• **任务要求**:
判断下列三项陈述是否与Hadoop部署一文相符,逐项回答"是"或"否",并原文引用起决定作用的语句。
1. 两台测试虚机的系统为REHL 5.3 x64。
2. hadoop-0.20.1.tar.gz被拷贝到dev2的目录下。
3. 在hadoop-env.sh中,JAVA_HOME被设为/usr/java/jdk1.6.0_16。

• **选定节选**:
┌────────

Hadoop系列:在Linux下部署Hadoop 0.20.1

两台测试虚机,系统为REHL 5.3 x64,正常安装最新版本的JDK,正确设置SSH无密码登录。
服务器一:192.168.56.101 dev1
服务器二:192.168.56.102 dev2

相关阅读:

Linux下单机模式的Hadoop部署

Hadoop入门—Linux下伪分布式计算的安装与wordcount的实例展示

从下载hadoop-0.20.1.tar.gz,把hadoop-0.20.1.tar.gz拷贝到dev1的“/usr/software/hadoop”目录下。登录dev1执行以下命令:

# cd /usr/software/hadoop
# tar zxvf hadoop-0.20.1.tar.gz
# cp -a hadoop-0.20.1 /usr/hadoop
# cd /usr/hadoop/conf

修改hadoop环境配置文件hadoop-env.sh
# vi hadoop-env.sh

添加以下内容:
export JAVA_HOME=/usr/java/jdk1.6.0_16

修改hadoop主要配置文件core-site.xml
# vi core-site.xml
添加以下内容(可以根据需求自行定义):

<?xml version="1.0"?>
<?xml-stylesheet type="text/xsl" href="https://www.linuxidc.com/configuration.xsl"?>

<!-- Put site-specific property overrides in this file. -->

<configuration>
  <property>
    <name>fs.default.name</name>
    <value>hdfs://dev1</value>
    <description>The name of the default file system. Either the literal string "local" or a host:port for DFS.</description>
  </property>
  <property>
    <name>hadoop.tmp.dir</name>
    <value>/usr/hadoop/tmp</value>
    <description>A base for other temporary directories.</description>
  </property>

<property>
    <name>dfs.name.dir</name>
    <value>/usr/hadoop/filesystem/name</value>
    <description>Determines where on the local filesystem the DFS name node should store the name table. If this is a comma-delimited list of directories then the name table is replicated in all of the directories, for redundancy. </description>
  </property>

<property>
    <name>dfs.data.dir</name>
    <value>/usr/hadoop/filesystem/data</value>
    <description>
      Determines where on the local filesystem an DFS data node should store its blocks. If this is a comma-delimited list of directories, then data will be stored in all named directories, typically on different devices. Directories that do not exist are i
      gnored.

└────────

• **存储数据**:
┌────────

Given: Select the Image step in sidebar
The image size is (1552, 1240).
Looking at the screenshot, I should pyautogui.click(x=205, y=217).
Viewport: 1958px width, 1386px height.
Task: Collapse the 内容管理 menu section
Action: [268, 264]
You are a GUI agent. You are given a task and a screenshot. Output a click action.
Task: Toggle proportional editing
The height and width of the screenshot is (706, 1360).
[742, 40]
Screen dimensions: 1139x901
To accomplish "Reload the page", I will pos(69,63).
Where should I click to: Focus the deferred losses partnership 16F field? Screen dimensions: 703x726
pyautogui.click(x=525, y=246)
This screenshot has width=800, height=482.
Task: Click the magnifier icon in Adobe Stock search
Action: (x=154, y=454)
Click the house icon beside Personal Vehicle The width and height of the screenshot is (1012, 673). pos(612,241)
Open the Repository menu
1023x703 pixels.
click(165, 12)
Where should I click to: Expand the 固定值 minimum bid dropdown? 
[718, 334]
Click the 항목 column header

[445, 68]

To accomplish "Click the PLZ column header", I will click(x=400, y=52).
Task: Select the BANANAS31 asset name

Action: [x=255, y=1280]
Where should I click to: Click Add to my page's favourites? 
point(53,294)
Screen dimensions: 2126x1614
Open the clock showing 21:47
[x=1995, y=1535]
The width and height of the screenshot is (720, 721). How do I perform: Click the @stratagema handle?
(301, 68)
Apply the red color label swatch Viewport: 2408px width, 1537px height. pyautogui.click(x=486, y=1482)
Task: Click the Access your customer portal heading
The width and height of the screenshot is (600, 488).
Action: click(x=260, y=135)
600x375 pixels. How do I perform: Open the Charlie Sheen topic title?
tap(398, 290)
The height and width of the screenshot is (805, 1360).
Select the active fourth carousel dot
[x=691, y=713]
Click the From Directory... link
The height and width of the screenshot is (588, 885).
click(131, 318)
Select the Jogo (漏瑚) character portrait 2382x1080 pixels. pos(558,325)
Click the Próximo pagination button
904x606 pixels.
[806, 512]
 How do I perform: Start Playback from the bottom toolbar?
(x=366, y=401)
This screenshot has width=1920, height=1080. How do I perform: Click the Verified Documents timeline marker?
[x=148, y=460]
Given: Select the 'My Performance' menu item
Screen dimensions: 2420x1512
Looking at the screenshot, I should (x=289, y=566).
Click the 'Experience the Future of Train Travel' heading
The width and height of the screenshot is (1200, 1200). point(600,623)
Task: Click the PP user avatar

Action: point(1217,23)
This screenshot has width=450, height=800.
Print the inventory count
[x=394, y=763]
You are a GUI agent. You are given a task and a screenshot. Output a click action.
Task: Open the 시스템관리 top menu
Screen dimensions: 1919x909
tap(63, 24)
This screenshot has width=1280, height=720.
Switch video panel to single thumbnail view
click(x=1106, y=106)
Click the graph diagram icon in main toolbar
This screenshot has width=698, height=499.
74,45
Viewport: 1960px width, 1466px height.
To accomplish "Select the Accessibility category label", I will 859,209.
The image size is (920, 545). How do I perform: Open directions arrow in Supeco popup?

└────────

• **最终结果**:
1. 是。「两台测试虚机,系统为REHL 5.3 x64」
2. 否。「把hadoop-0.20.1.tar.gz拷贝到dev1的"/usr/software/hadoop"目录下」
3. 是。「export JAVA_HOME=/usr/java/jdk1.6.0_16」